__Requirement__
Line by line, repeat the material below exactly and leave the images out.

__Study material__
----------------------------------------

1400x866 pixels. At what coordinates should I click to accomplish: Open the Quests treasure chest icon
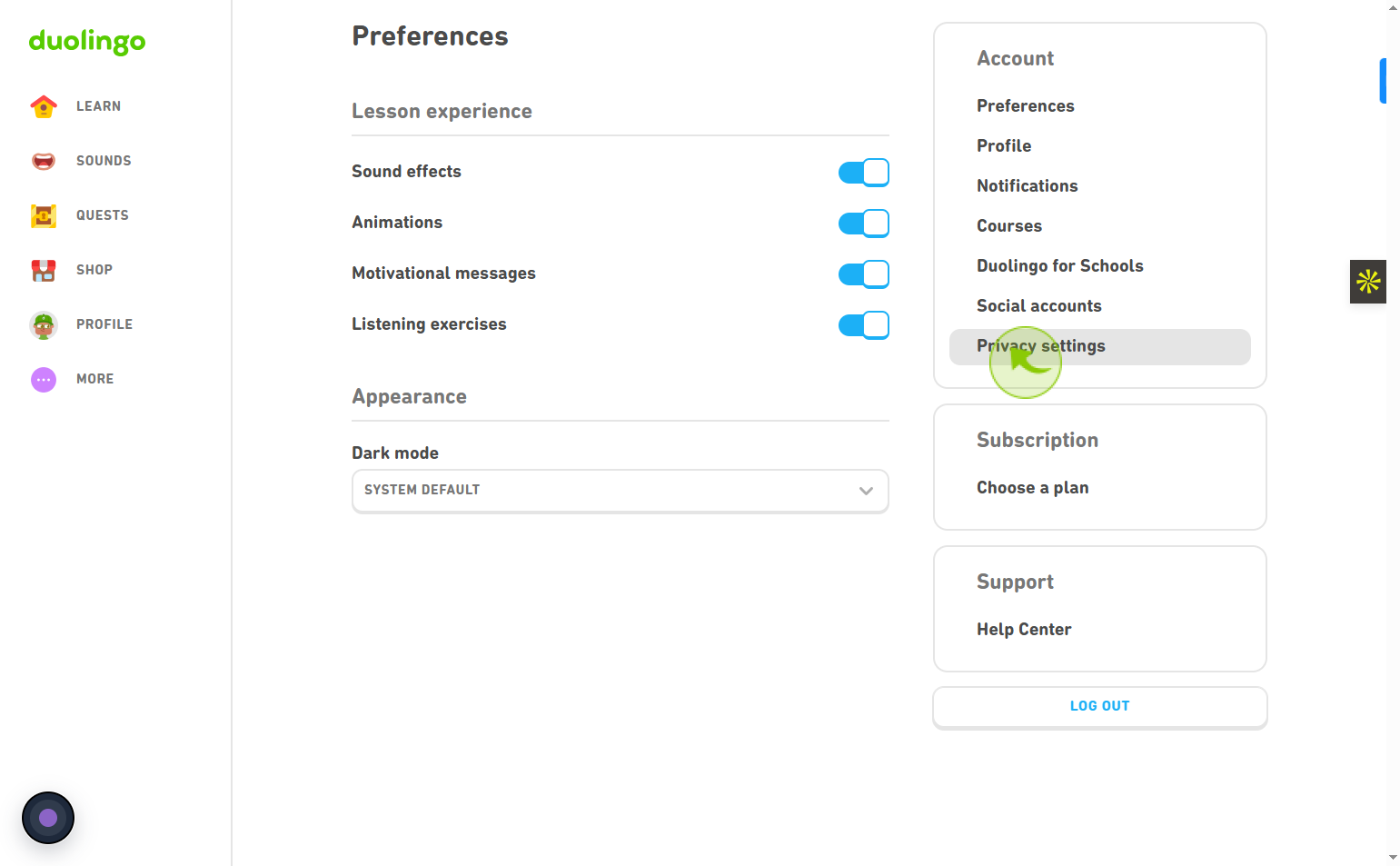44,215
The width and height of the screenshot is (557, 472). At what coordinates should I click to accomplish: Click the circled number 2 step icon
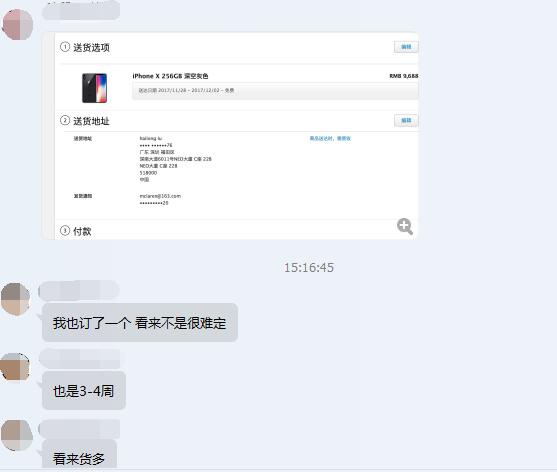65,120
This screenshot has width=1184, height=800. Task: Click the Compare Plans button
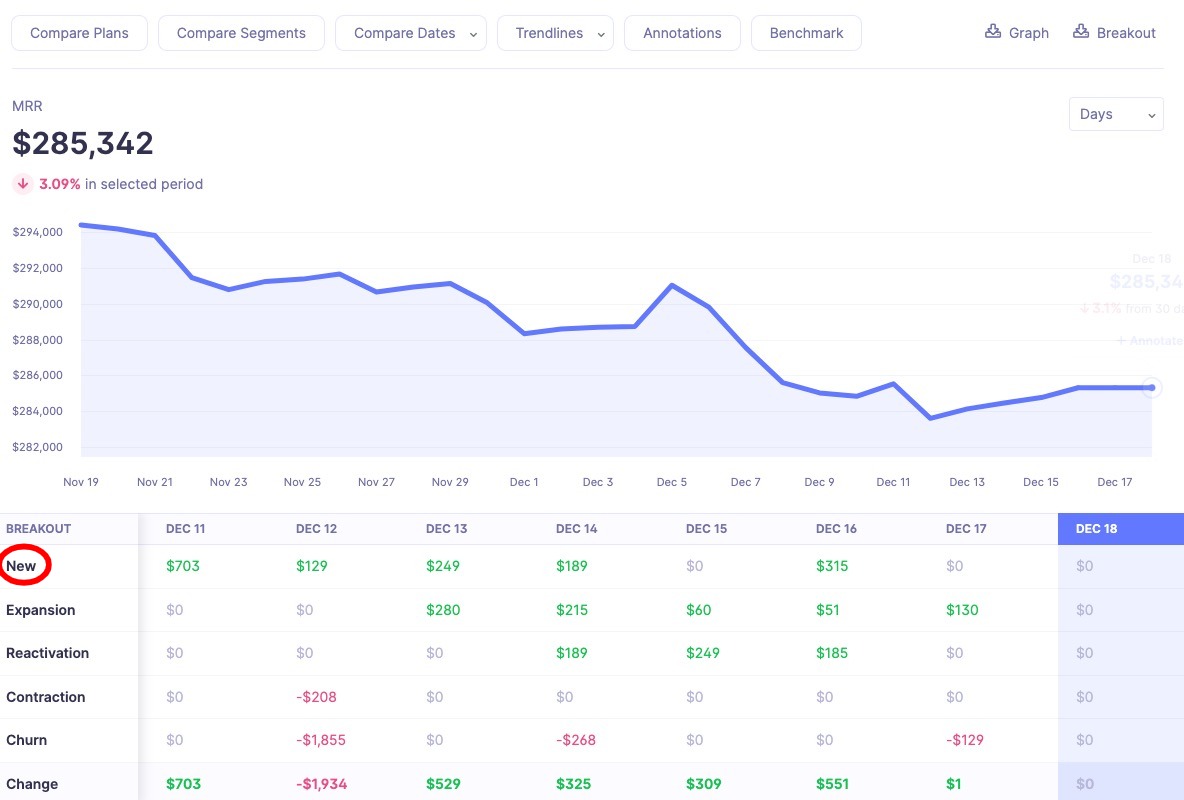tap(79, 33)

----------------------------------------

__Your response__
1400x866 pixels. At what coordinates should I click to accomplish: Open the Quests treasure chest icon
44,215
The width and height of the screenshot is (557, 472). At what coordinates should I click to accomplish: Click the circled number 2 step icon
65,120
This screenshot has width=1184, height=800. Task: Click the Compare Plans button
tap(79, 33)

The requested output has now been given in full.